What you need to do -> The answer must be one number: how many lines of the records contain "agent".

### Given records

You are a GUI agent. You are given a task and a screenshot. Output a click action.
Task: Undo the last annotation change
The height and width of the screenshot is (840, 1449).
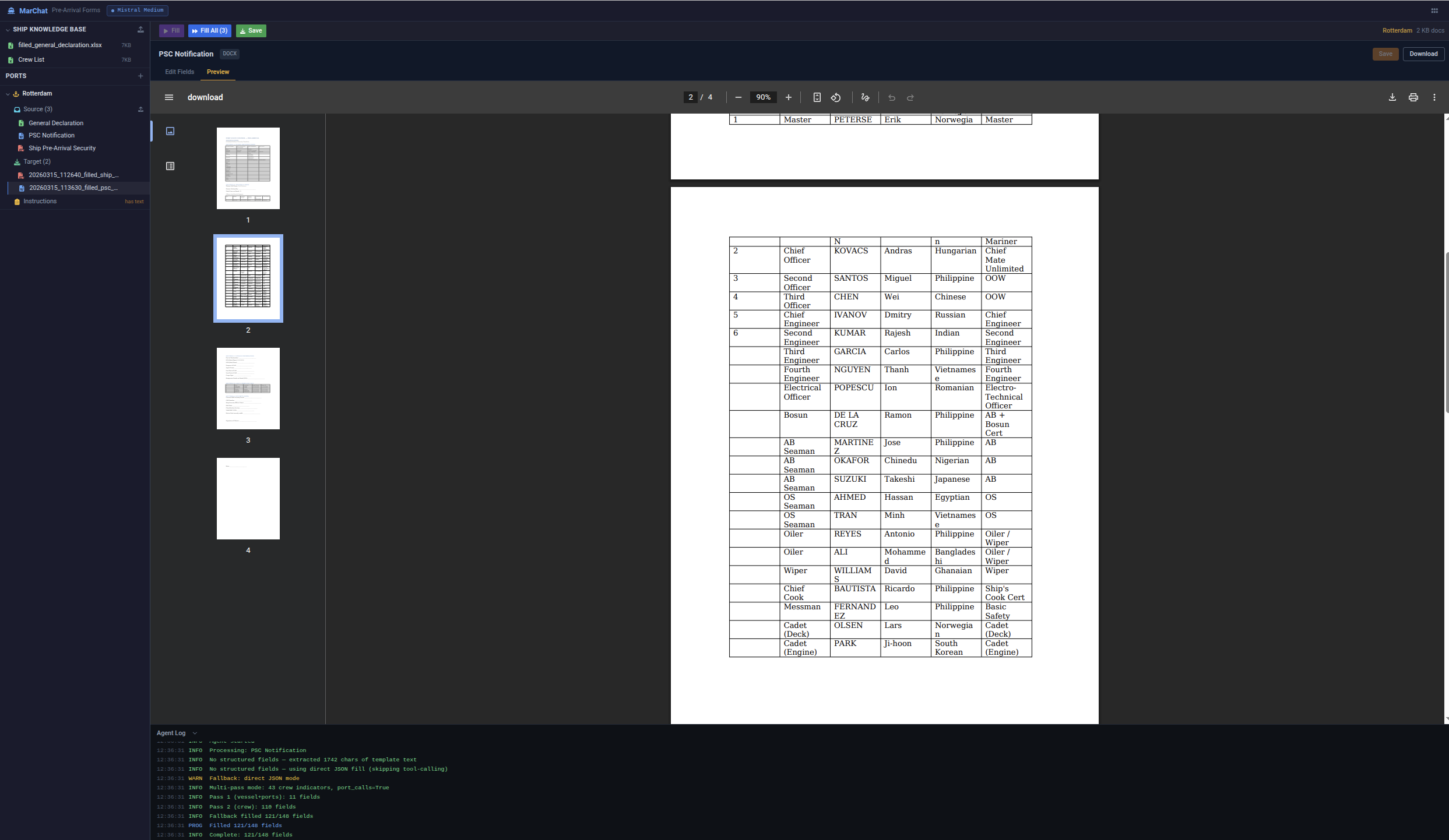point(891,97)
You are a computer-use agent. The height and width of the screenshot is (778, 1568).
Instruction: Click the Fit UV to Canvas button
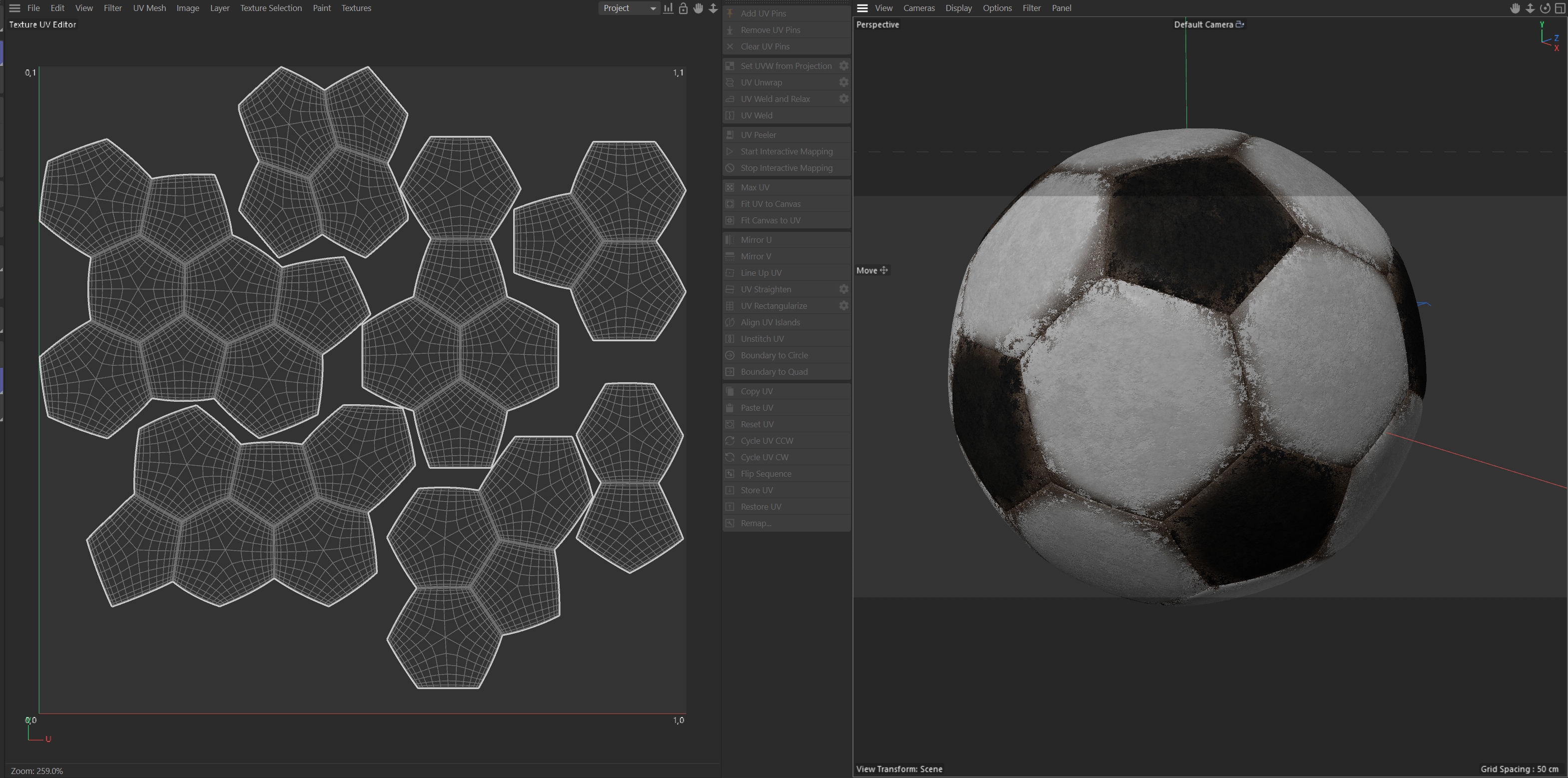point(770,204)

######

Task solution -> 2